El primer Libro de los Reyes nos informa claramente de los propósito del monarca para su construcción. Salomón entabla conversaciones con el rey de Tiro Hiram (“1 Reyes” 3, 15-26) para obtener la madera de cedro y abeto necesaria a cambio de trigo y aceite. Después se menciona al mítico constructor del mismo, Hiram Abí: “El rey Salomón mandó traer de Tiro a Hiram, hijo de una viuda de la tribu de Neftalí y de padre tirio que trabajaba el bronce” (“1 Reyes, 7, 13-14). En “2 Crónicas” (2, 12-13) leemos que es el rey de Tiro quien envía al constructor: “Te envío un hombre experto y de gran habilidad, Hiram Abí, hijo de una mujer danita, pero de padre tirio”.

Tenemos descripciones del Templo en “1 Reyes” (6, 1-38), donde nos le presentan como un edificio de treinta metros de largo por diez metros de ancho y quince metros de alto cuya obra se demoró por espacio de siete años.
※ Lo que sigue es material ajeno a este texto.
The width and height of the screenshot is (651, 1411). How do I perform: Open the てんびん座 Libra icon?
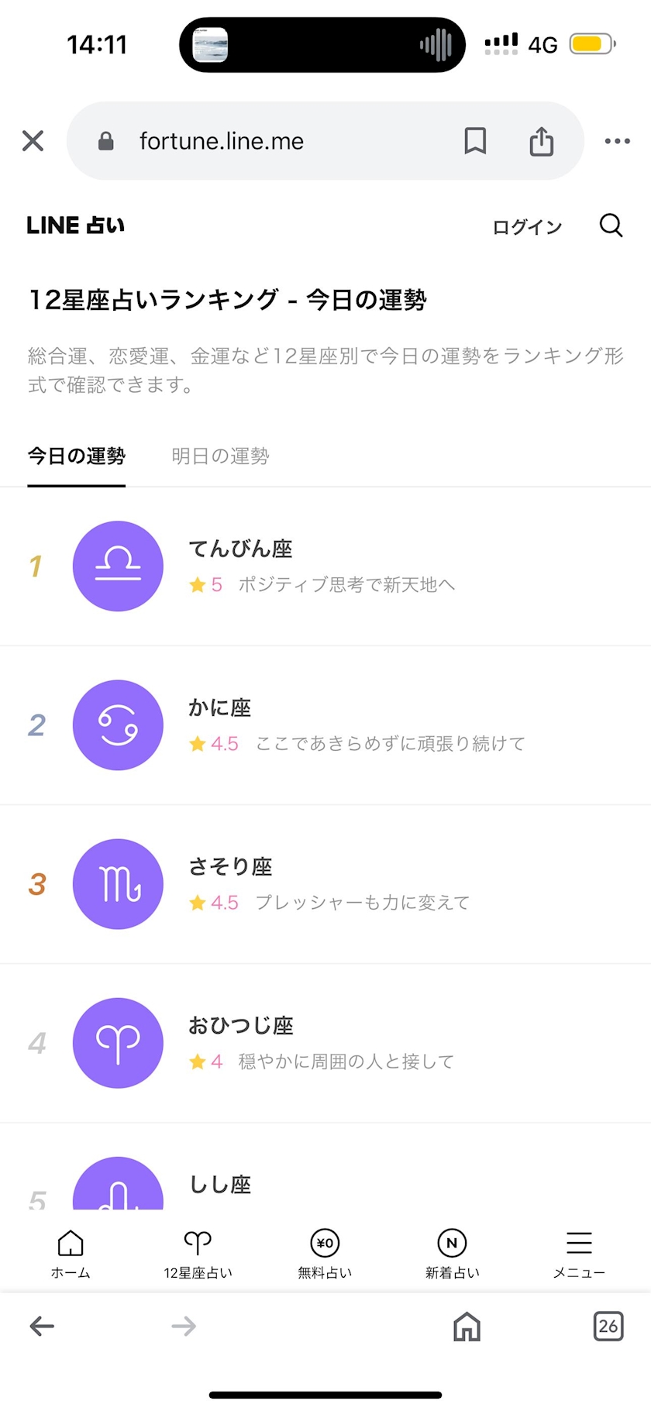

Estaba recubierto de madera de cedro y ciprés. Su distribución interna constaba de un vestíbulo (ulam), un recinto sacro (hêkal) y el sanctasantorum (debîr). Flanqueaban su entrada, a modo de obeliscos, dos enormes columnas de bronce. La que estaba a la derecha fue llamada Jaquín; la de la izquierda, Boaz. La parte superior tenía forma de flor de loto, lo que aún tiene mayor aroma egipcio (“1 Reyes” 7, 21)

Posteriormente, el Templo sería saqueado por el faraón Sesac, y por Nabuconodosor en 597 a.C. Tiempo después, el persa Ciro permitirá a los judíos reconstruirlo, y finamente Herodes edifica el suyo sobre el lugar donde otrora estuviera el de Salomón. Finalmente, llegaría Roma y lo arrasaría llevándose sus tesoros, pero ésa es otra historia que conduce a otro de mis 40 principales.